Lors des dernières manifestations politiques de juin et juillet 2025 au moins 31 personnes furent arrêtées; dont une femme et l´activiste Folly Satchivi. Ils ne sont ni jugés, ni condamnés et sont détenus à la prison civile de Lomé. Et il fut démontré à plusieurs reprises les conditions exécrables dans lesquelles vivent les détenus dans nos prisons au Togo et dans d´autres lieux de détention non conventionnels. Et c´est pour protester contre ces conditions inhumaines de détention, contre l´injustice dont lui et les autres sont victimes, attirer l´attention sur son état de santé largement dégradé, que Aziz Gomah a commencé une grève de la faim, il y a aujourd´hui six (6) jours.

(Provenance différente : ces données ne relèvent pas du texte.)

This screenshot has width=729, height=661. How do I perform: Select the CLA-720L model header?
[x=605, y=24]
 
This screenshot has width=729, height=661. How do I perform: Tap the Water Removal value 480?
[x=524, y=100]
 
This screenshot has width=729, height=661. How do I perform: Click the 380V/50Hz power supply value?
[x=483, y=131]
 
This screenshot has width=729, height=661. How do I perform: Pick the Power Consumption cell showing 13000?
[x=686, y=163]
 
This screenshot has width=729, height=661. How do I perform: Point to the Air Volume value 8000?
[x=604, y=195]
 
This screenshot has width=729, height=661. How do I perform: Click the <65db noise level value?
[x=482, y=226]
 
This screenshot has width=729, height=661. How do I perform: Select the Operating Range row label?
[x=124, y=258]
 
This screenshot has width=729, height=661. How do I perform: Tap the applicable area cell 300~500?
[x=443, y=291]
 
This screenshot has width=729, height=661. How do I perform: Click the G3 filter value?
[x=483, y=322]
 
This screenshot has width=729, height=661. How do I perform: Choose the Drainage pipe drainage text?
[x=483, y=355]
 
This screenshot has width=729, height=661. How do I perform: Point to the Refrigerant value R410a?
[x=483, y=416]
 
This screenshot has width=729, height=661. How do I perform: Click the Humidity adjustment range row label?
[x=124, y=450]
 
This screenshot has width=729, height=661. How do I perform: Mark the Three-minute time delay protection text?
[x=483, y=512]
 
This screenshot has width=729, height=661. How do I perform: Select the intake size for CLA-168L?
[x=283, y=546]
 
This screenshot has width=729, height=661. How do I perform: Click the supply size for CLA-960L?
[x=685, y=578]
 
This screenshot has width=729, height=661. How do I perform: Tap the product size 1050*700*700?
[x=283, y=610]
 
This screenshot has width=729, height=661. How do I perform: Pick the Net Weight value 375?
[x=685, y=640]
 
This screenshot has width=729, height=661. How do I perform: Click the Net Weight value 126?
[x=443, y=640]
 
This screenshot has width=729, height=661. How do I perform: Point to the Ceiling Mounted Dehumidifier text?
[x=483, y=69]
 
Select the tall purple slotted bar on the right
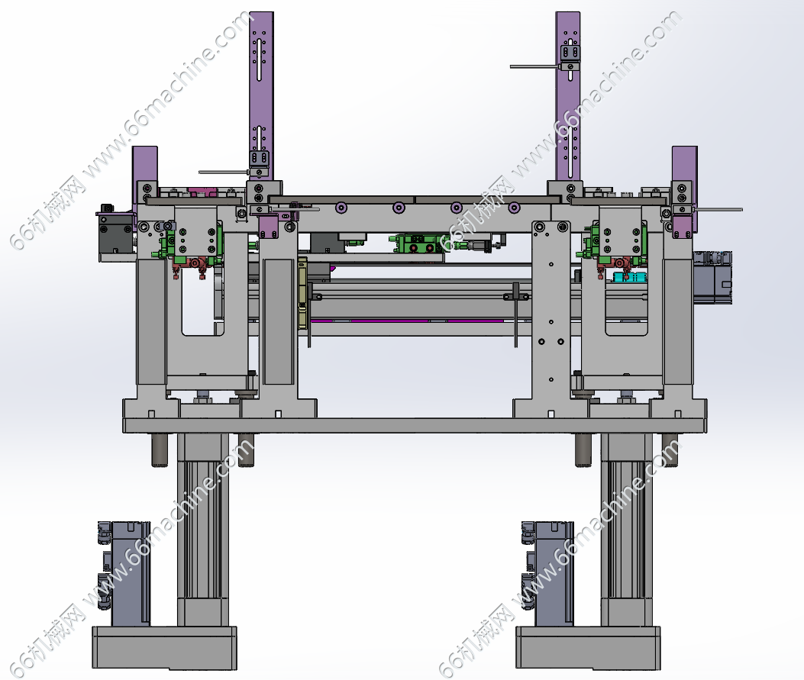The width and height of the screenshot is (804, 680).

L´annonce de nos collègues de «La Dépêche» sur une possible libération sous certaines conditions, des prisonniers politiques, n´est pas encore officiellement confirmée. Sont-ce des rumeurs ou un tel projet louable est-il en discussion au sein du pouvoir de fait du Togo? Vivement que les Togolais soient rapidement situés sur cette question cruciale. Il y va de la vie, de la dignité et de la liberté des pères et mères de familles. Il y va d´êtres humains tout court!


Aux dernières nouvelles, à la suite d´Aziz Goma, l´artiste Fadel Prince, de son vrai nom Ouattara Abdoul-Fadel, a, à son tour, annoncé une grève de la faim pour le mercredi 03 septembre 2025. Il a été arbirairement arrêté le 25 novembre 2019 et emprisonné dans l´affaire dite «Tigre Révolution».